Possible New Early Human Discovered
A team led by palaeoanthropologist Yohannes Haille-Selassie reported recently in Nature the discovery of a possible new early human, Australopithecus deyiremeda.
The report is based on an upper and lower jaw with teeth dating from 3.5-3.3 million years ago in northern Ethiopia. The fossils were found just 35 km from the location where the famous Lucy fossils were found, the most complete example of Australopithecus afarensis which lived from 3.7 to 3 million years ago.
Finding a new early human is always interesting. Over the last few decades scientists have found increasing numbers of hominin species, who exist evolutionarily somewhere between our split with chimpanzees roughly 8 million years ago and modern humans.
One question scientists have been trying to answer is whether or not different hominin species existed together in the same place and time. The new discovery adds to the growing evidence that this was common. A. deyiremeda existed at the same time and location with A. afarensis and Kenyanthropus platyops. They likely had different food sources and lifestyles, however.

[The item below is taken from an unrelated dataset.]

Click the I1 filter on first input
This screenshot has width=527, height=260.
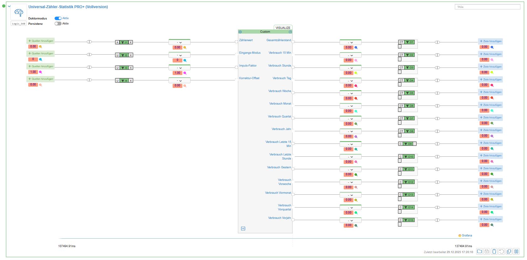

At present A. deyiremeda is based entirely on jaw and tooth fossils, a partial upper and two lower jaws from three different individuals. They are clearly different from A. afarensis and K. platyops, however, and so are probably a new species. The teeth are smaller than A. afarensis.
Some researchers, however, are not convinced that the amount of difference warrants a new species designation, rather than just a variation within A. afarensis. The researchers hope to find more specimens linked to A. deyiremeda to flesh our the anatomy and confirm that this is indeed a unique species.